Around 9:25 p.m. I'm thinking of how I've heard this sort of thing before in other bands — this trust in almost total spontaneity and communication. It's in the JD Allen trio, or Lee Konitz's projects, or The Necks, or in an even less structured sort of way, lots of completely "free" improvisation I've seen. But it doesn't sound at all like this.

9:35 p.m. Applause, standing ovation (deserved, I think), encore. It's "Joy Ryder," a favorite of this group. The electric recording of this is kind of unbearable, unless you're a robot c. 1983. But as an acoustic number, it feels way different, with sharp edges and sparks (thump thump thump SMASH), Wayne on soprano saxophone. It's forceful, and over quickly. We are pleased.

9:42 p.m. We get an even shorter second encore from Wayne Shorter and co., and a curtain call. The crowd had seemed a tad bit polite to me, but I'm told this is pretty good for Duke audiences. A group of young high-school and college age students go up to the stage to congratulate Brian Blade, who isn't coming back out any time soon. Typically, the Brian Blade fan club got some new members tonight.

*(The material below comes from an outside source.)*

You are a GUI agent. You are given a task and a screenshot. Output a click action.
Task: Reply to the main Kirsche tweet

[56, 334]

10:15 p.m. I am not backstage. But my sources tell me that around now, the aforementioned saxophonist Paul Jeffrey is speaking with Wayne. Jeffrey calls Sonny Rollins on his cell phone. Sonny and Wayne speak for some 20 minutes — something about mouthpieces is the pretext. THIS IS WHAT HAPPENS BACKSTAGE AT WAYNE SHORTER CONCERTS, PEOPLE.

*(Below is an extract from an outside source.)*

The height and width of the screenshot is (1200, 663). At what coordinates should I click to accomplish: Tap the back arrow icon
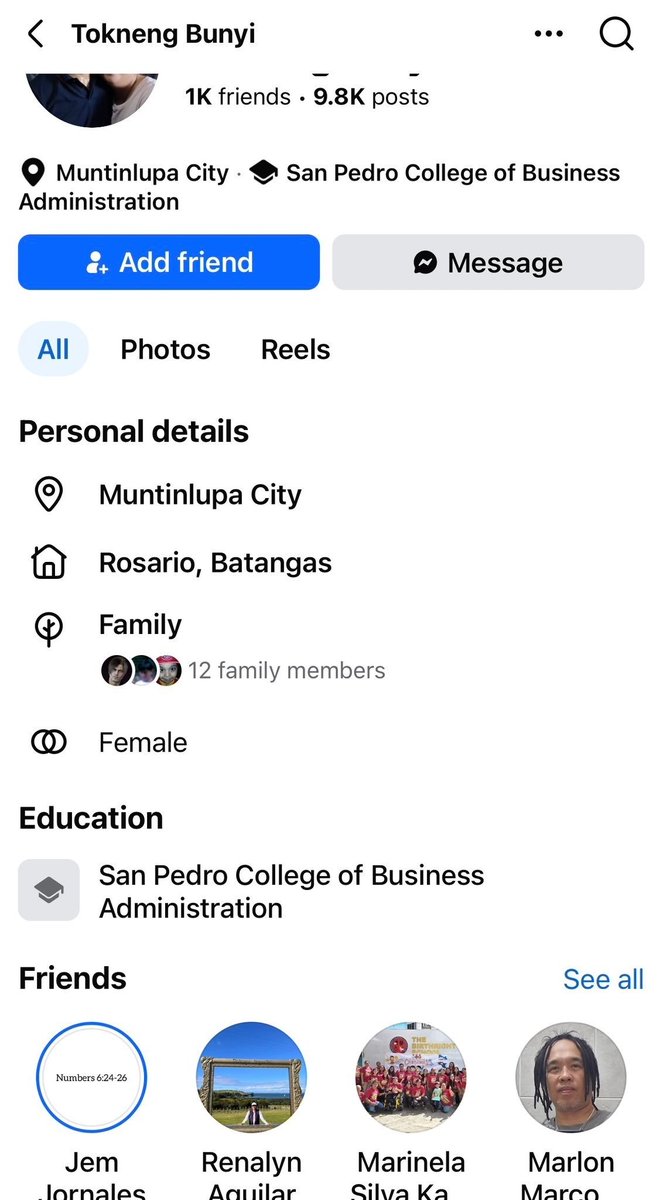click(x=36, y=34)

10:50 p.m. At a local bar called The Federal — wow, there really are a lot of craft beers from North Carolina — there's a Duke music graduate student hang. Their reviews for Wayne are mixed. (Most reviews for Wayne generally are, I gather.) But one thing we can all agree on is that it's been a pretty engrossing experience throughout. It didn't always click for all of us. But you wanted to pay attention.

A number of composition grad students have been working with The Bad Plus this semester. The trio has been coming down to Durham regularly to rehearse for its Rite of Spring commission, and working with the students on the side.

It's been a bit trying for some. "I thought this band was something different than they are," one confessed to me. Others pointed out the band's strong opinions about music — if you read Do The Math, this is no surprise — and how it really does prefer to work with conventional songs, with solid bass lines and melodies. This is something on which they and Branford Marsalis agree on — even if they express it in differing ways.

Saturday, 10:30 a.m. Southwestern eggs and cheese grits for breakfast. I love the South.